**TASK TO COMPLETE**
Make an exact copy of the data below, leaving out every picture.

**DATASET**

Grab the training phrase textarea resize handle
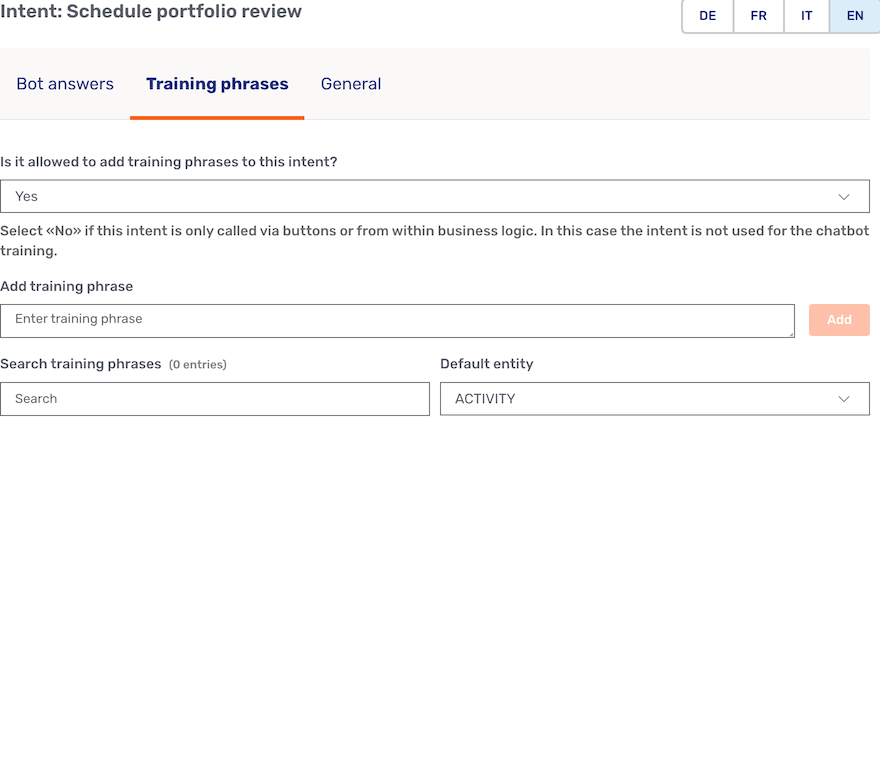The height and width of the screenshot is (782, 880). coord(790,333)
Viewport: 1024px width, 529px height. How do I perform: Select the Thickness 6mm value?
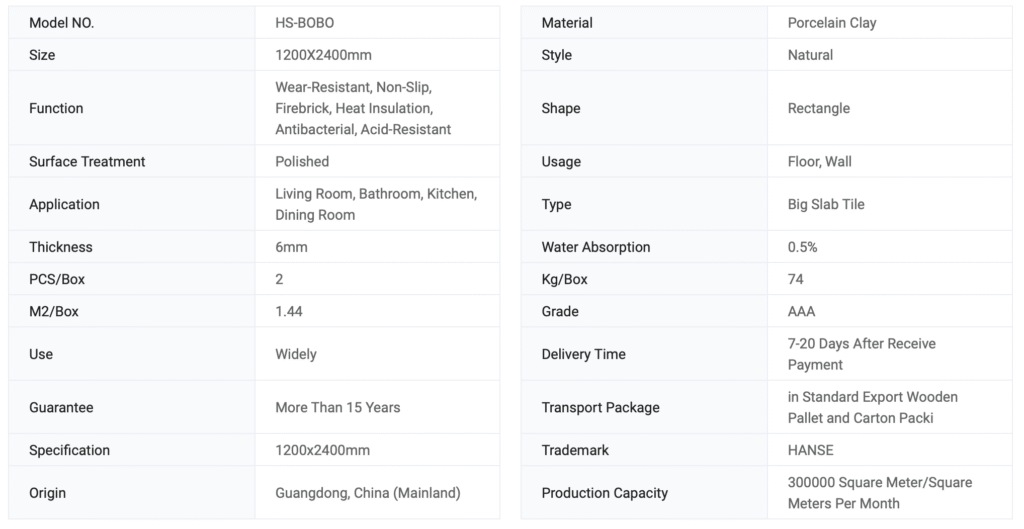292,247
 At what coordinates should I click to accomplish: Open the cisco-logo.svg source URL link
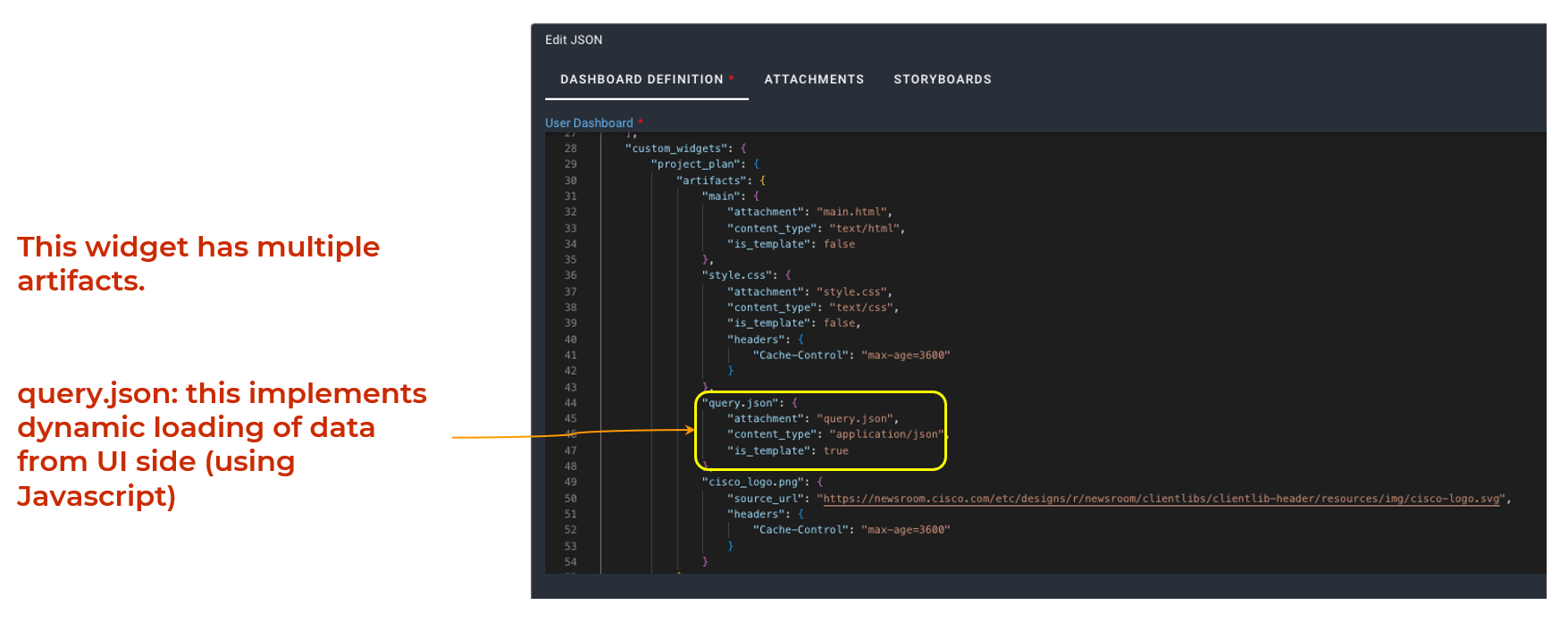click(x=1161, y=499)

**OUTPUT OF THE TASK**
Grab the training phrase textarea resize handle
The height and width of the screenshot is (782, 880). coord(790,333)
Viewport: 1024px width, 529px height. How do I perform: Select the Thickness 6mm value?
292,247
 At what coordinates should I click to accomplish: Open the cisco-logo.svg source URL link
click(x=1161, y=499)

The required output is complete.